Problem to solve: Using the listing below, print exactly everything from the line with "The height and width of the screenshot is (360, 640)." down to the line with "Click the Toyota", both included, and nothing more.
#### Provided records ####
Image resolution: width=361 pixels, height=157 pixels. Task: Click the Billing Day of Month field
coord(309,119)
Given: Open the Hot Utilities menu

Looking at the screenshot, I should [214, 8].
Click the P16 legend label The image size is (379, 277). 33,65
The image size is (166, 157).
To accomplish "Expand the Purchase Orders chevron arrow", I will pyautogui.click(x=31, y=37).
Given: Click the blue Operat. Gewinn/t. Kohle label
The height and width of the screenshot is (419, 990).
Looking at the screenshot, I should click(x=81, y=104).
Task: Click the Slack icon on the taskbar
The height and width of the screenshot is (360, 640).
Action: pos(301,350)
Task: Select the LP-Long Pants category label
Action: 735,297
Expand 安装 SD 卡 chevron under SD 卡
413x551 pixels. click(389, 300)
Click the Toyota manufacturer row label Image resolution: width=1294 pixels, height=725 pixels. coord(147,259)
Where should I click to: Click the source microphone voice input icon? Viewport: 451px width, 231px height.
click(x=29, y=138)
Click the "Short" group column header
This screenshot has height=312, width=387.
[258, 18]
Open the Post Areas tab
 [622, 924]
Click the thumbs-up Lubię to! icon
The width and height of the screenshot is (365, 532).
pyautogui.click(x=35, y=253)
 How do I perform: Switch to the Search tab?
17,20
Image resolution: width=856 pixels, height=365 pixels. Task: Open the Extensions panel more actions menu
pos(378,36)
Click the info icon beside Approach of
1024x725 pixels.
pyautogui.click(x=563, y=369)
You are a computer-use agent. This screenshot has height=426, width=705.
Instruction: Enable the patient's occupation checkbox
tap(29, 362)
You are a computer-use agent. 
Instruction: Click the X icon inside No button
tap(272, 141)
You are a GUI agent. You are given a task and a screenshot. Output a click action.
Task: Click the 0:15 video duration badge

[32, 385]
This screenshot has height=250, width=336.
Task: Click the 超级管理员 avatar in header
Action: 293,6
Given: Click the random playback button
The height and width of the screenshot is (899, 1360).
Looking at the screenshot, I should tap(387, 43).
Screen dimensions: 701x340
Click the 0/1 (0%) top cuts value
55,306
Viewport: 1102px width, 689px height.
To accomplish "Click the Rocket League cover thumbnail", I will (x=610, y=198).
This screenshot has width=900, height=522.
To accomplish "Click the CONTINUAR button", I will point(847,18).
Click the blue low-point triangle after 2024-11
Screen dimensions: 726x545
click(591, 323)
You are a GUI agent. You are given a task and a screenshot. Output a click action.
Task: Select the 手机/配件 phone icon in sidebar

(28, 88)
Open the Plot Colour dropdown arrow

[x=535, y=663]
####
Answer below:
The height and width of the screenshot is (360, 640).
Action: pos(301,350)
Task: Select the LP-Long Pants category label
Action: 735,297
Expand 安装 SD 卡 chevron under SD 卡
413x551 pixels. click(389, 300)
Click the Toyota manufacturer row label Image resolution: width=1294 pixels, height=725 pixels. coord(147,259)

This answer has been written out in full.